◆ Job ◆
Reproduce each of the following rows verbatim, preserving every line as given.

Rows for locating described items
--------------------------------------------------
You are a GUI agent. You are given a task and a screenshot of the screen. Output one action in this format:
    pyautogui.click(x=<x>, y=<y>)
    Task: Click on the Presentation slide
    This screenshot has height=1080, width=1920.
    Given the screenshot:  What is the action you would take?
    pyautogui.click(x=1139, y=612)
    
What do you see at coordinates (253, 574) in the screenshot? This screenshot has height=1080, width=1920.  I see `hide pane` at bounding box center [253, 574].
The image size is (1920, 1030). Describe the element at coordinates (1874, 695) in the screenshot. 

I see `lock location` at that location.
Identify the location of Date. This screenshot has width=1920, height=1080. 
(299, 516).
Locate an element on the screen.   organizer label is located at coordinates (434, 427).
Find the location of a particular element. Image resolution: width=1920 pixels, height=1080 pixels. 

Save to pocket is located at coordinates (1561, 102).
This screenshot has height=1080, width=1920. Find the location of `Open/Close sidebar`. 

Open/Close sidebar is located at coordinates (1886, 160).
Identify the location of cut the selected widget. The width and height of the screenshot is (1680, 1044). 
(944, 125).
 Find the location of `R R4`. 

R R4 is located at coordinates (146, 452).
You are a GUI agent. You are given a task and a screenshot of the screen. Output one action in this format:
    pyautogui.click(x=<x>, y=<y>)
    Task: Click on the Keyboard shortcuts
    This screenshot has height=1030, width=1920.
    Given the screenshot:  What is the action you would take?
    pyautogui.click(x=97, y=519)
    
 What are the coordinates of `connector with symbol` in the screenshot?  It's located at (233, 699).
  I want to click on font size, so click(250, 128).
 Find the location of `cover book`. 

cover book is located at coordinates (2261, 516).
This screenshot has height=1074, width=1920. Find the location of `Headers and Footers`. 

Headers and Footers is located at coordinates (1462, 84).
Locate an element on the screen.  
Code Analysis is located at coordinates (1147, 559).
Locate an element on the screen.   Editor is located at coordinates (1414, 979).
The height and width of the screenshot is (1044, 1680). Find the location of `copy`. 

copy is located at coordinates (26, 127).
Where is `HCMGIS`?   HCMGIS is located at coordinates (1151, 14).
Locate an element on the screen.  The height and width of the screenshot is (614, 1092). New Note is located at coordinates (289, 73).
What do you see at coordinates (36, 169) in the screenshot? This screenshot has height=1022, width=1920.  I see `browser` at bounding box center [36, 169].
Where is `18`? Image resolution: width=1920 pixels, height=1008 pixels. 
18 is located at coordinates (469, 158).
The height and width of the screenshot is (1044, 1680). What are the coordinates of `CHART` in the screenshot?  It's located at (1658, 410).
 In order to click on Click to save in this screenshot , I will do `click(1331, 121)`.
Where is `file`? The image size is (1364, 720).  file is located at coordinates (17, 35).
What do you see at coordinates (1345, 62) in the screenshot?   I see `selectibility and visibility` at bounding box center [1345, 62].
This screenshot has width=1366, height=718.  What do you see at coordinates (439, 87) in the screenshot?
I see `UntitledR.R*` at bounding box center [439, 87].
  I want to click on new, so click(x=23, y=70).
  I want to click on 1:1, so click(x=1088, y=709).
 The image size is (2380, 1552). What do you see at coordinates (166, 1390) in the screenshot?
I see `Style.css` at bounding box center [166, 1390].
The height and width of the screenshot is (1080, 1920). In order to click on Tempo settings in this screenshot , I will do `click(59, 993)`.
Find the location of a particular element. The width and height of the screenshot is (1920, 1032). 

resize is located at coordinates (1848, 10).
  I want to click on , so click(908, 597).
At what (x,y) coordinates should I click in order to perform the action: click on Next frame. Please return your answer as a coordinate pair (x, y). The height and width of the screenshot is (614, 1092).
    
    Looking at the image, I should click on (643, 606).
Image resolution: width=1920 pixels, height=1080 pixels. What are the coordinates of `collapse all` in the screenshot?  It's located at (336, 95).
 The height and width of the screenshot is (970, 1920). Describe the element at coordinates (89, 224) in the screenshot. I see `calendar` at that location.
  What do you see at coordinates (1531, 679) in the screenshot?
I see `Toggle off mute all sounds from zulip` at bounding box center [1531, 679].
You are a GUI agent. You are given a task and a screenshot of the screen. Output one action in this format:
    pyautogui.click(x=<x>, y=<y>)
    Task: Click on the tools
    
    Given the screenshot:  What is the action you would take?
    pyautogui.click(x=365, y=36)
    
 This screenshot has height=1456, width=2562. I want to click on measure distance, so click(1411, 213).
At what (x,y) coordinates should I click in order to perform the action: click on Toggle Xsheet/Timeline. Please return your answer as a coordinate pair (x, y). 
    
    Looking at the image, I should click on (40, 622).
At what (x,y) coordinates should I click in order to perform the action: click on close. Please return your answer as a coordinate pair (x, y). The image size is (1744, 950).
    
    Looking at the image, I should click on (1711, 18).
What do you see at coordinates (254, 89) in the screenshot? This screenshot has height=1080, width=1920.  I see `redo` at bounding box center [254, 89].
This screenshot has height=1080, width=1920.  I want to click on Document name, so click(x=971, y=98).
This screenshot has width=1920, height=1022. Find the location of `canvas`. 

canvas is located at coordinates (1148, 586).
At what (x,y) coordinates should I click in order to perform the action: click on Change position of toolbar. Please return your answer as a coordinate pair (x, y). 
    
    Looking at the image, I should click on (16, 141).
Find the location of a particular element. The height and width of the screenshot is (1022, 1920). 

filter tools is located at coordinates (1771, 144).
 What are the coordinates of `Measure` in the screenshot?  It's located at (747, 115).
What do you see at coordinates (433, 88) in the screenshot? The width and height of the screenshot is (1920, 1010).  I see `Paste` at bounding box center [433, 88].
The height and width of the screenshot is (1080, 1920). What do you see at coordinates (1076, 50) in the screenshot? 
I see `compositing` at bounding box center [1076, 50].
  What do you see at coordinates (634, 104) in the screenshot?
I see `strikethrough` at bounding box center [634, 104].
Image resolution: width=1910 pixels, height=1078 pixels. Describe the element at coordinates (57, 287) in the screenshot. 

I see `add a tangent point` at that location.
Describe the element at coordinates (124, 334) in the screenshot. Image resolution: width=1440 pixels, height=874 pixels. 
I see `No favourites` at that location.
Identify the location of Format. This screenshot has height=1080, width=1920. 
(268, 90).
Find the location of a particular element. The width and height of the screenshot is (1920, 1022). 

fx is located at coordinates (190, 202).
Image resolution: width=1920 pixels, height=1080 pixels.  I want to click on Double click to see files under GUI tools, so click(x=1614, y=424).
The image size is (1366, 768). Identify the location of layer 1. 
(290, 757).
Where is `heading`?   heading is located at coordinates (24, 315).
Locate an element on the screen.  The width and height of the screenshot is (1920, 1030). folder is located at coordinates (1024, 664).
--------------------------------------------------
◆ Result ◆
You are a GUI agent. You are given a task and a screenshot of the screen. Output one action in this format:
    pyautogui.click(x=<x>, y=<y>)
    Task: Click on the Presentation slide
    This screenshot has height=1080, width=1920.
    Given the screenshot:  What is the action you would take?
    pyautogui.click(x=1139, y=612)
    
What do you see at coordinates (253, 574) in the screenshot? This screenshot has height=1080, width=1920.  I see `hide pane` at bounding box center [253, 574].
The image size is (1920, 1030). Describe the element at coordinates (1874, 695) in the screenshot. 

I see `lock location` at that location.
Identify the location of Date. This screenshot has width=1920, height=1080. 
(299, 516).
Locate an element on the screen.   organizer label is located at coordinates (434, 427).
Find the location of a particular element. Image resolution: width=1920 pixels, height=1080 pixels. 

Save to pocket is located at coordinates (1561, 102).
This screenshot has height=1080, width=1920. Find the location of `Open/Close sidebar`. 

Open/Close sidebar is located at coordinates (1886, 160).
Identify the location of cut the selected widget. The width and height of the screenshot is (1680, 1044). 
(944, 125).
 Find the location of `R R4`. 

R R4 is located at coordinates (146, 452).
You are a GUI agent. You are given a task and a screenshot of the screen. Output one action in this format:
    pyautogui.click(x=<x>, y=<y>)
    Task: Click on the Keyboard shortcuts
    This screenshot has height=1030, width=1920.
    Given the screenshot:  What is the action you would take?
    pyautogui.click(x=97, y=519)
    
 What are the coordinates of `connector with symbol` in the screenshot?  It's located at (233, 699).
  I want to click on font size, so click(250, 128).
 Find the location of `cover book`. 

cover book is located at coordinates (2261, 516).
This screenshot has height=1074, width=1920. Find the location of `Headers and Footers`. 

Headers and Footers is located at coordinates (1462, 84).
Locate an element on the screen.  
Code Analysis is located at coordinates (1147, 559).
Locate an element on the screen.   Editor is located at coordinates (1414, 979).
The height and width of the screenshot is (1044, 1680). Find the location of `copy`. 

copy is located at coordinates (26, 127).
Where is `HCMGIS`?   HCMGIS is located at coordinates (1151, 14).
Locate an element on the screen.  The height and width of the screenshot is (614, 1092). New Note is located at coordinates (289, 73).
What do you see at coordinates (36, 169) in the screenshot? This screenshot has height=1022, width=1920.  I see `browser` at bounding box center [36, 169].
Where is `18`? Image resolution: width=1920 pixels, height=1008 pixels. 
18 is located at coordinates (469, 158).
The height and width of the screenshot is (1044, 1680). What are the coordinates of `CHART` in the screenshot?  It's located at (1658, 410).
 In order to click on Click to save in this screenshot , I will do `click(1331, 121)`.
Where is `file`? The image size is (1364, 720).  file is located at coordinates (17, 35).
What do you see at coordinates (1345, 62) in the screenshot?   I see `selectibility and visibility` at bounding box center [1345, 62].
This screenshot has width=1366, height=718.  What do you see at coordinates (439, 87) in the screenshot?
I see `UntitledR.R*` at bounding box center [439, 87].
  I want to click on new, so click(x=23, y=70).
  I want to click on 1:1, so click(x=1088, y=709).
 The image size is (2380, 1552). What do you see at coordinates (166, 1390) in the screenshot?
I see `Style.css` at bounding box center [166, 1390].
The height and width of the screenshot is (1080, 1920). In order to click on Tempo settings in this screenshot , I will do `click(59, 993)`.
Find the location of a particular element. The width and height of the screenshot is (1920, 1032). 

resize is located at coordinates (1848, 10).
  I want to click on , so click(908, 597).
At what (x,y) coordinates should I click in order to perform the action: click on Next frame. Please return your answer as a coordinate pair (x, y). The height and width of the screenshot is (614, 1092).
    
    Looking at the image, I should click on (643, 606).
Image resolution: width=1920 pixels, height=1080 pixels. What are the coordinates of `collapse all` in the screenshot?  It's located at (336, 95).
 The height and width of the screenshot is (970, 1920). Describe the element at coordinates (89, 224) in the screenshot. I see `calendar` at that location.
  What do you see at coordinates (1531, 679) in the screenshot?
I see `Toggle off mute all sounds from zulip` at bounding box center [1531, 679].
You are a GUI agent. You are given a task and a screenshot of the screen. Output one action in this format:
    pyautogui.click(x=<x>, y=<y>)
    Task: Click on the tools
    
    Given the screenshot:  What is the action you would take?
    pyautogui.click(x=365, y=36)
    
 This screenshot has height=1456, width=2562. I want to click on measure distance, so click(1411, 213).
At what (x,y) coordinates should I click in order to perform the action: click on Toggle Xsheet/Timeline. Please return your answer as a coordinate pair (x, y). 
    
    Looking at the image, I should click on (40, 622).
At what (x,y) coordinates should I click in order to perform the action: click on close. Please return your answer as a coordinate pair (x, y). The image size is (1744, 950).
    
    Looking at the image, I should click on (1711, 18).
What do you see at coordinates (254, 89) in the screenshot? This screenshot has height=1080, width=1920.  I see `redo` at bounding box center [254, 89].
This screenshot has height=1080, width=1920.  I want to click on Document name, so click(x=971, y=98).
This screenshot has width=1920, height=1022. Find the location of `canvas`. 

canvas is located at coordinates (1148, 586).
At what (x,y) coordinates should I click in order to perform the action: click on Change position of toolbar. Please return your answer as a coordinate pair (x, y). 
    
    Looking at the image, I should click on (16, 141).
Find the location of a particular element. The height and width of the screenshot is (1022, 1920). 

filter tools is located at coordinates (1771, 144).
 What are the coordinates of `Measure` in the screenshot?  It's located at (747, 115).
What do you see at coordinates (433, 88) in the screenshot? The width and height of the screenshot is (1920, 1010).  I see `Paste` at bounding box center [433, 88].
The height and width of the screenshot is (1080, 1920). What do you see at coordinates (1076, 50) in the screenshot? 
I see `compositing` at bounding box center [1076, 50].
  What do you see at coordinates (634, 104) in the screenshot?
I see `strikethrough` at bounding box center [634, 104].
Image resolution: width=1910 pixels, height=1078 pixels. Describe the element at coordinates (57, 287) in the screenshot. 

I see `add a tangent point` at that location.
Describe the element at coordinates (124, 334) in the screenshot. Image resolution: width=1440 pixels, height=874 pixels. 
I see `No favourites` at that location.
Identify the location of Format. This screenshot has height=1080, width=1920. 
(268, 90).
Find the location of a particular element. The width and height of the screenshot is (1920, 1022). 

fx is located at coordinates (190, 202).
Image resolution: width=1920 pixels, height=1080 pixels.  I want to click on Double click to see files under GUI tools, so click(x=1614, y=424).
The image size is (1366, 768). Identify the location of layer 1. 
(290, 757).
Where is `heading`?   heading is located at coordinates (24, 315).
Locate an element on the screen.  The width and height of the screenshot is (1920, 1030). folder is located at coordinates (1024, 664).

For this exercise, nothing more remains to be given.